■ **REQUIRED ACTIONS**:
[1] Repeat the part of the workforce planning passage starting at "- Evaluate the" and ending at "organisation’s human capital.".
[2] In the workforce planning passage, what is the end result of the framework for categorizing, analyzing and reporting trends?

■ **PASSAGE PROVIDED**:
Peter Howes identifies the five areas that must be considered to successfully cope with an increasingly unpredictable business environment.
Making the difference – tools for perfect planning
- Measure the health of your current workforce
This requires going further than the initial snapshot of organisational health. Consider the risk of vacancies of certain positions and how they may impact the organisation. What would be the ramp-up time to bring a new hire up to speed? Look at the age distribution of critical job families and the effects of current reductions on typical succession paths. Analyse the voluntary turnover in critical job families by segment, and the career path and experience profiles of your workforce.
- Evaluate the current workforce to identify potential risks
Focus on roles – not people – and identify the pivotal roles; those that conduct the core business; the positions that may become part of the core business under future scenarios; roles that have been difficult to fill or require a long training time; and those that have the largest number of staff. This is your list of critical job roles for workforce planning regardless of the economic conditions. Use it to institutionalise a framework for categorising, analysing and reporting trends, and develop segment analyses and strategies for each segment. The end result of this framework is a map of your organisation’s human capital.

(Target position records)
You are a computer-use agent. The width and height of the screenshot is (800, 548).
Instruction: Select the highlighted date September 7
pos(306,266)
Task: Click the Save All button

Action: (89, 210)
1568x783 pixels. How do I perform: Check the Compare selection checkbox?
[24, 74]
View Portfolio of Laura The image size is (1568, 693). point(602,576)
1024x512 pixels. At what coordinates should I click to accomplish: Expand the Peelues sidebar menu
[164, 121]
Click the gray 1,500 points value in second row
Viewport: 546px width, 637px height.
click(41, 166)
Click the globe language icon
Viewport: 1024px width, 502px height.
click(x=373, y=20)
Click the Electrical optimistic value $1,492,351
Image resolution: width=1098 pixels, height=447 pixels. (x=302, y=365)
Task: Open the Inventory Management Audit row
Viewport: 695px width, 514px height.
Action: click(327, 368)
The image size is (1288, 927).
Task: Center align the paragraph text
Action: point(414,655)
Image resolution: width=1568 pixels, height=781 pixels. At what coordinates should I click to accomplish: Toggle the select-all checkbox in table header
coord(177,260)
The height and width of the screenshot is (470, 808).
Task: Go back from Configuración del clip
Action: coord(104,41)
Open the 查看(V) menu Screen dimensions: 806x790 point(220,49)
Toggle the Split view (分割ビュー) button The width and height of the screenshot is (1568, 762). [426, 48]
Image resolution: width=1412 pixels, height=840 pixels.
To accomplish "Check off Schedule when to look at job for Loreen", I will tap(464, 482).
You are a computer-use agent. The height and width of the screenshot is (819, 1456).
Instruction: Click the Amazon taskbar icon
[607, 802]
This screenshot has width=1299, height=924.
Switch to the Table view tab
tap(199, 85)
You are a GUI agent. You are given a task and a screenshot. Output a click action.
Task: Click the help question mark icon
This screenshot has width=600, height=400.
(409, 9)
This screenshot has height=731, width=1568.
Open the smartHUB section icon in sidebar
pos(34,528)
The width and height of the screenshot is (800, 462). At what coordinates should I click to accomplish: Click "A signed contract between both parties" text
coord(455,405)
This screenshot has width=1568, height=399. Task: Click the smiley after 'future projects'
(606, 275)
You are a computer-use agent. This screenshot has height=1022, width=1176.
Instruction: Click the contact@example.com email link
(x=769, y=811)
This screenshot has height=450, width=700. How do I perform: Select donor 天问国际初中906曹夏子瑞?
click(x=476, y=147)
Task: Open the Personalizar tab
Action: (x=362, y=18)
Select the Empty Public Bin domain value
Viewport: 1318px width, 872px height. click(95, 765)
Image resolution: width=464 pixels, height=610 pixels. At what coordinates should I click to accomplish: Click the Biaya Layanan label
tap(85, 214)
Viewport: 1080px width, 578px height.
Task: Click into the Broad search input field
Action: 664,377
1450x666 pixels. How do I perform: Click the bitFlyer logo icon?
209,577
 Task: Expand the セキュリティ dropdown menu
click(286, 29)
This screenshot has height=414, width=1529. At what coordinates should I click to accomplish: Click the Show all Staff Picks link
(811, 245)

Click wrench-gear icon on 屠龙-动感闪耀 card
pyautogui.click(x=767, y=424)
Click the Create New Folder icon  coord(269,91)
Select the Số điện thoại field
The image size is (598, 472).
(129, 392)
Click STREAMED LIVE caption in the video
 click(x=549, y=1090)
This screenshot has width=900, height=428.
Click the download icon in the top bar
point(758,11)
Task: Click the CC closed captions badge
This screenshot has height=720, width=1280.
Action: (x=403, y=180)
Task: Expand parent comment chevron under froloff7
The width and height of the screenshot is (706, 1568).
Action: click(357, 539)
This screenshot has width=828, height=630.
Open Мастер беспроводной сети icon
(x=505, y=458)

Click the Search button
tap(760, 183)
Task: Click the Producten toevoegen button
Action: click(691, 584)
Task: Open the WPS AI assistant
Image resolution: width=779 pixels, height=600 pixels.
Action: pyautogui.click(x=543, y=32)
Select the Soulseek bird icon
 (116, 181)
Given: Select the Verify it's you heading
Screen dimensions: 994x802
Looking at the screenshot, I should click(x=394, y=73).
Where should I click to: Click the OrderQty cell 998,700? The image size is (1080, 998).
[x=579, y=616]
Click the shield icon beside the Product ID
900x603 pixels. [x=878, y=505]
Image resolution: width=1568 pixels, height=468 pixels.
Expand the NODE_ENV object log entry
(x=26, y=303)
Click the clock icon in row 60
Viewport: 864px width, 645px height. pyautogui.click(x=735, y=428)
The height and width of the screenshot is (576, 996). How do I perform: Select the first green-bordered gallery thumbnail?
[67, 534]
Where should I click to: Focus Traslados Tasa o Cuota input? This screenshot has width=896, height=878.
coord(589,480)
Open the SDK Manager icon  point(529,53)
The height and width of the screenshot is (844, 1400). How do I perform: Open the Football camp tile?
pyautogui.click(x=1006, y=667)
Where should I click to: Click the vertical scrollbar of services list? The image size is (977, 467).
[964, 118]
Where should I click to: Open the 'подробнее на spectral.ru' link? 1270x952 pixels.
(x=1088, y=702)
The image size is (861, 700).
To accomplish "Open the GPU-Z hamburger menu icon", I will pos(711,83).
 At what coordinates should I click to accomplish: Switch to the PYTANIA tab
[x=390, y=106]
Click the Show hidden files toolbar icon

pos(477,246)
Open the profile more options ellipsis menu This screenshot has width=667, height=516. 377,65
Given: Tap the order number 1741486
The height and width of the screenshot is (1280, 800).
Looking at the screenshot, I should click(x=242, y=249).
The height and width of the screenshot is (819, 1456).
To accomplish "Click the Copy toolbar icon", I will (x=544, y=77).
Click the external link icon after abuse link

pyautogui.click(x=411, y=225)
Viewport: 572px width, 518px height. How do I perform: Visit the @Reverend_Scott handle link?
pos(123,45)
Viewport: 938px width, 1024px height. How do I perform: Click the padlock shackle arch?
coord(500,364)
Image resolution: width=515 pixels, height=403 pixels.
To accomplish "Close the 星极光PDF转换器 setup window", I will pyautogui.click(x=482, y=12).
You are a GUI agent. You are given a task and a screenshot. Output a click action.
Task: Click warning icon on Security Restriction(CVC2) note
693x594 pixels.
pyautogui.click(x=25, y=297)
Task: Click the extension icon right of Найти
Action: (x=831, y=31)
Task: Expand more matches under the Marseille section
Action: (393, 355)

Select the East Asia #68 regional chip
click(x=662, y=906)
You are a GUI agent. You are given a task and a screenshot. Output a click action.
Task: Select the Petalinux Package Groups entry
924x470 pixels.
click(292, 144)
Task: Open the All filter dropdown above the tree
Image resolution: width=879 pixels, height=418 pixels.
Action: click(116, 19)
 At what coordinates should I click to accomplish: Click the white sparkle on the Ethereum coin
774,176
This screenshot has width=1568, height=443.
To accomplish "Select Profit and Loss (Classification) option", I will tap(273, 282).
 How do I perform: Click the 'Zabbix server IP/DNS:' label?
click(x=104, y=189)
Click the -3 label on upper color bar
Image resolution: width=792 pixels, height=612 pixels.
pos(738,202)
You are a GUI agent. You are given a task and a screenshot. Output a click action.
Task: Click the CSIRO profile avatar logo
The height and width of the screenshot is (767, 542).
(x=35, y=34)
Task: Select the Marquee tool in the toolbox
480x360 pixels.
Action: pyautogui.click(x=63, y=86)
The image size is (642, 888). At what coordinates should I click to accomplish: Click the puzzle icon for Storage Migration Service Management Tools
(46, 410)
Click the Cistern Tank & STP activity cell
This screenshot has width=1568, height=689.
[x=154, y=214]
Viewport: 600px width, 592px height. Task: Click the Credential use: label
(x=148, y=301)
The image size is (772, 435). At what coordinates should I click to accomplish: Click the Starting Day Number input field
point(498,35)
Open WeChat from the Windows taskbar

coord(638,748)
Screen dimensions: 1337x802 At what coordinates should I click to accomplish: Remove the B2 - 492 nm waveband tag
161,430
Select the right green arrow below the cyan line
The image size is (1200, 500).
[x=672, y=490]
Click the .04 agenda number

■ **THE RESPONSES**:
[1]
- Evaluate the current workforce to identify potential risks
Focus on roles – not people – and identify the pivotal roles; those that conduct the core business; the positions that may become part of the core business under future scenarios; roles that have been difficult to fill or require a long training time; and those that have the largest number of staff. This is your list of critical job roles for workforce planning regardless of the economic conditions. Use it to institutionalise a framework for categorising, analysing and reporting trends, and develop segment analyses and strategies for each segment. The end result of this framework is a map of your organisation’s human capital.

[2] A map of the organization's human capital.